A Canister Assay for Evaluating Host Status of Potato to Meloidogyne Chitwoodi

Abstract

New, reliable strategies are needed to control Meloidogyne chitwoodi in potato; plant host resistance is central to this effort. While efforts to breed potato for resistance to M. chitwoodi are underway, a major bottleneck in this process is phenotyping plant genotypes for nematode resistance. Currently, time and resource consuming phenotyping takes place in the greenhouse or field. The objective of this study was to establish a high throughput methodology for screening potatoes against M. chitwoodi and quantify nematode egg densities at the end ofscreening using qPCR. Various parameters were evaluated for a canister assay where soil was added to a small container, planted with potato seed tuber, inoculated with nematode eggs, and incubated at a constant temperature in the dark.
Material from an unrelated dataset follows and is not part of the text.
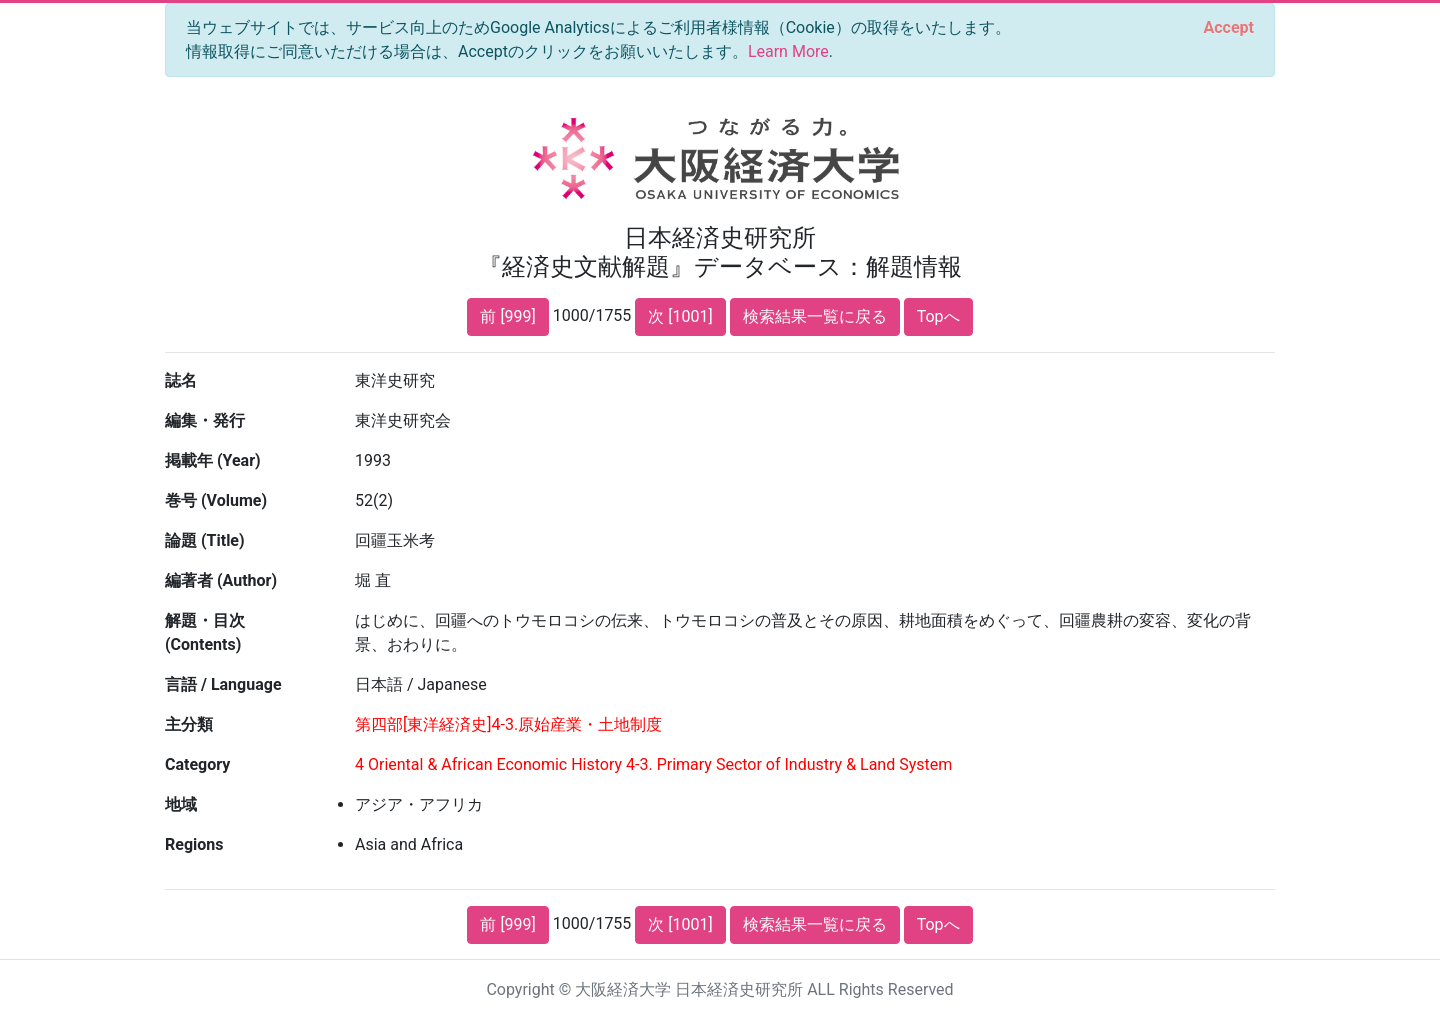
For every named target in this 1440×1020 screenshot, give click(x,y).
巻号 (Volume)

To obtain maximum reproduction factor (RF = final population density/initial population density) values, a minimum of 6 weeks after inoculation was required. Timing of inoculation was also important, with higher RF values when inoculation with eggs occurred at planting compared to 2 weeks after planting. The volume of water in which inoculum was delivered to soil did not impact RF values, nor did inoculation density (0.5, 1, or 5 eggs/g soil). The canister assay was evaluated using genotypes from a breeding population with varying levels of resistance to M. chitwoodi. Egg enumeration by qPCR was more sensitive than by microscopy, however, this increased sensitivity did not result in a significant difference in RF values nor the designation of a genotype being a good or poor host for M. chitwoodi. This method has the potential to greatly decrease the amount of time and resources needed to phenotype potato against M. chitwoodi and can allow for multiple screenings throughout the year, regardless of the season.